**WHAT YOU WILL DO**
Which of the rows below contain the word "Open"? Show each such row in full.

**RECORD LIST**
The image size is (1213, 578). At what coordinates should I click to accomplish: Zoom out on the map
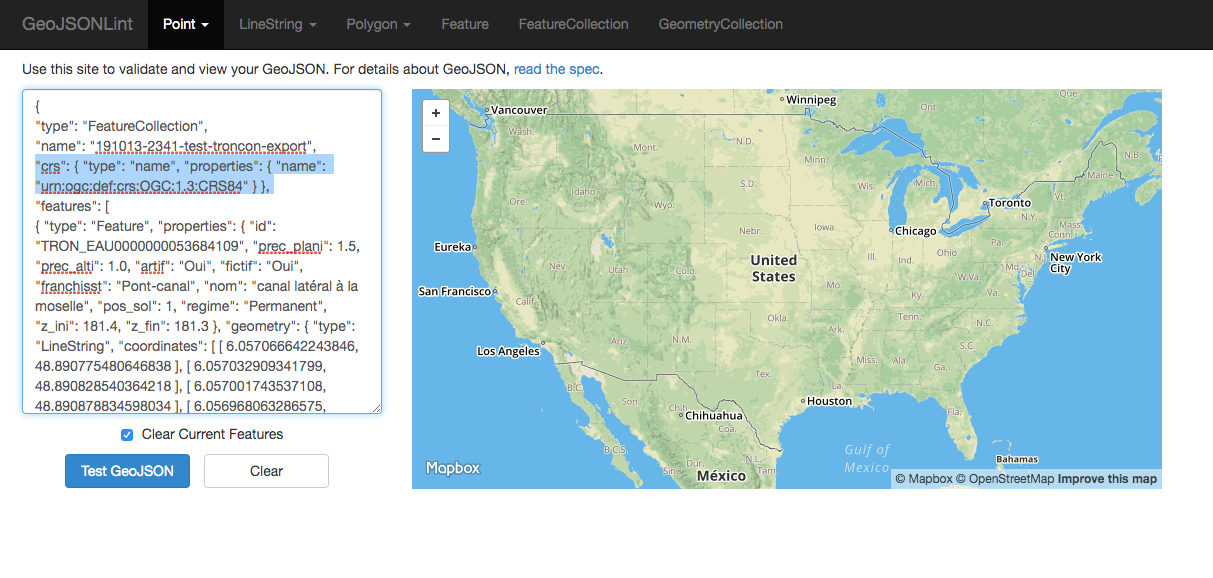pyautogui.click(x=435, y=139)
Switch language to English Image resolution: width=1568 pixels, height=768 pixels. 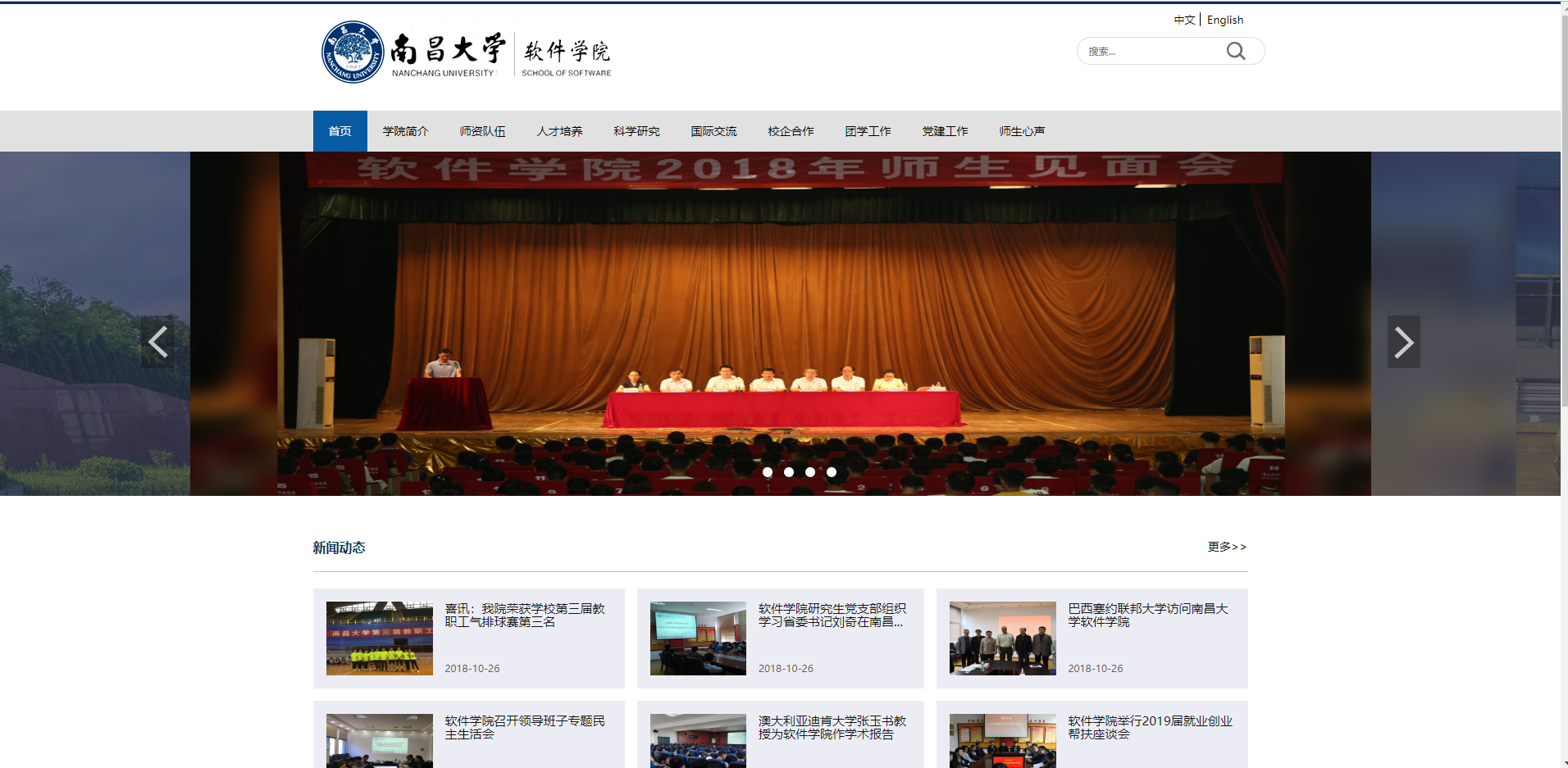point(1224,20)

--

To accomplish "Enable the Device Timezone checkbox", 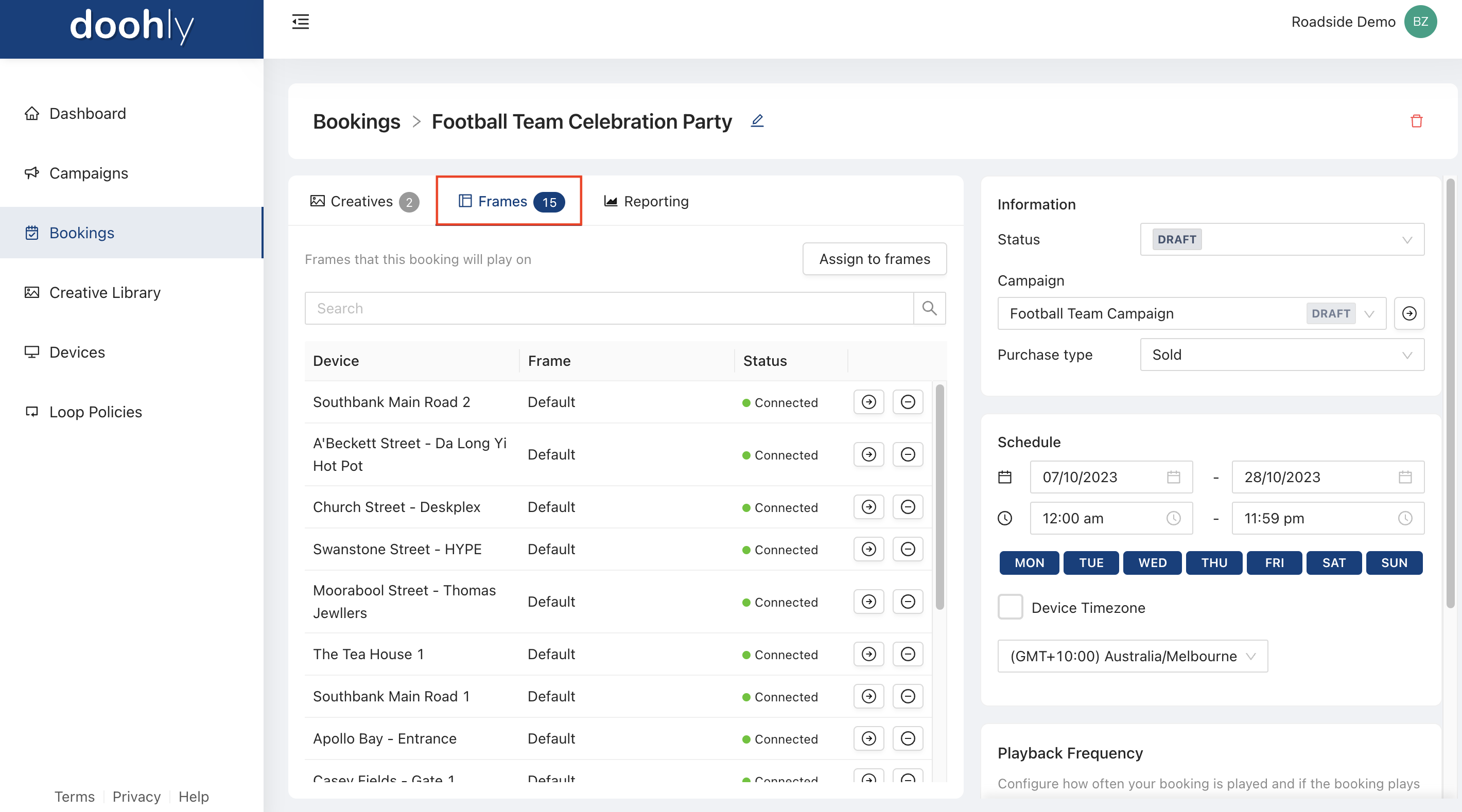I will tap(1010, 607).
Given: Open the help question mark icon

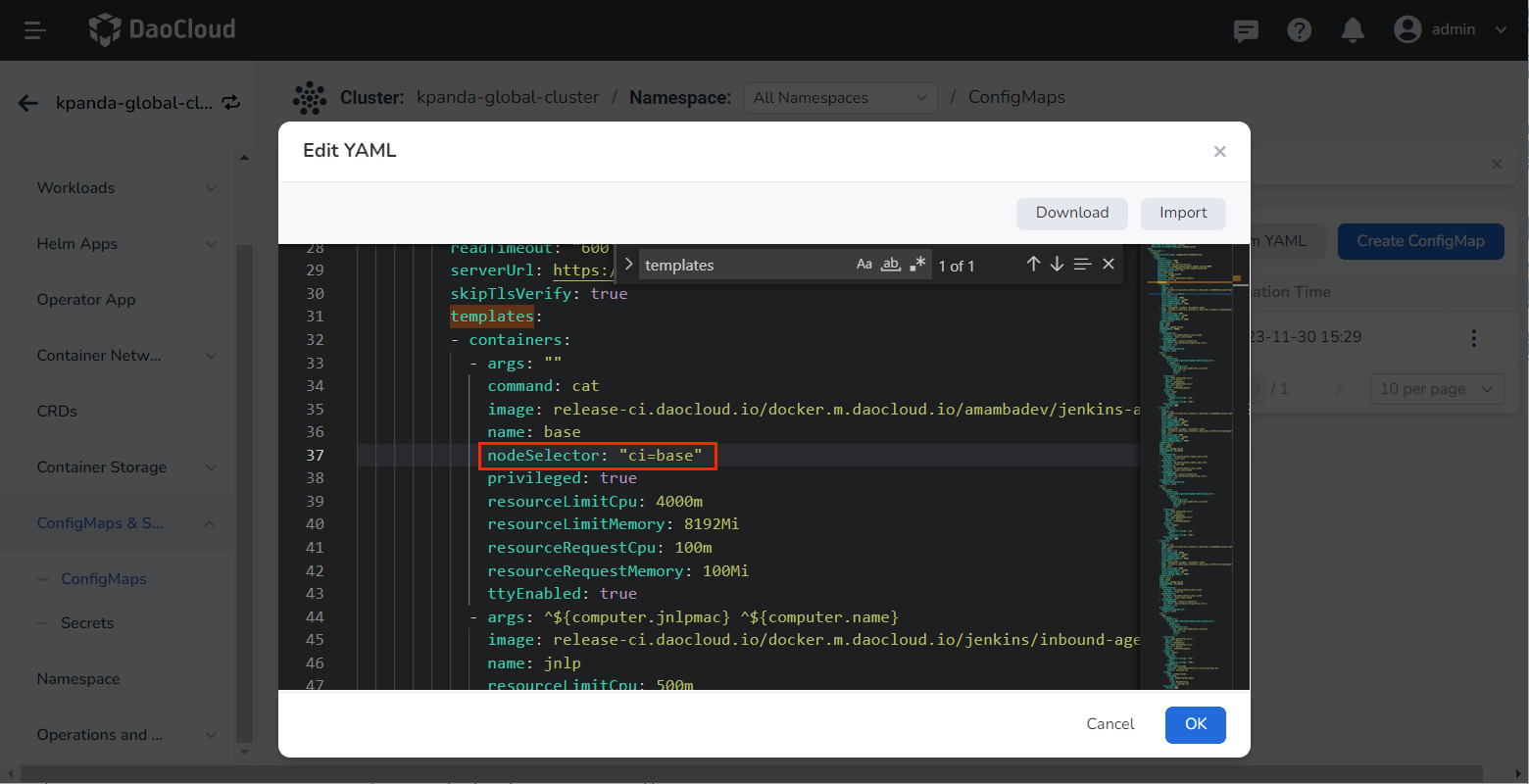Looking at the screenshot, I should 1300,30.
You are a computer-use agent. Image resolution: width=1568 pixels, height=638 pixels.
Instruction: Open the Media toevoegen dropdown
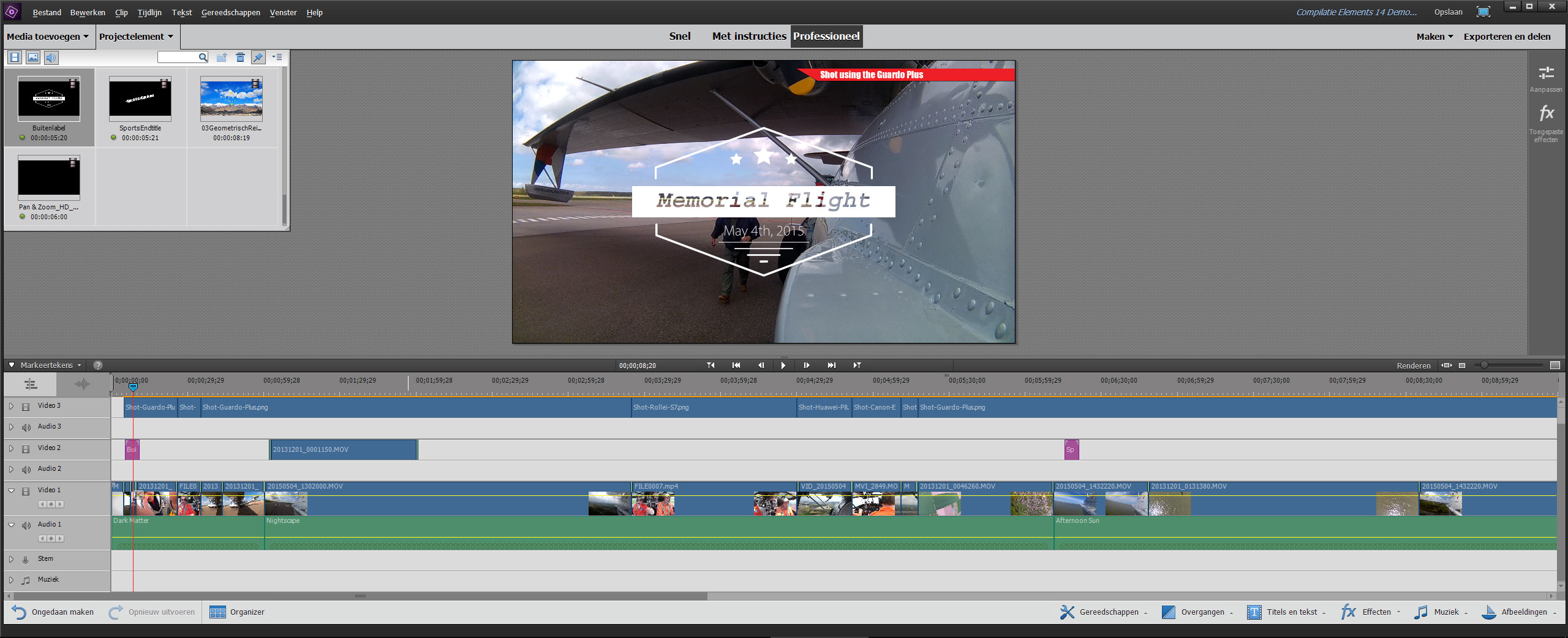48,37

**TASK SOLUTION**
Given: Open the help question mark icon
Instruction: Open the Media toevoegen dropdown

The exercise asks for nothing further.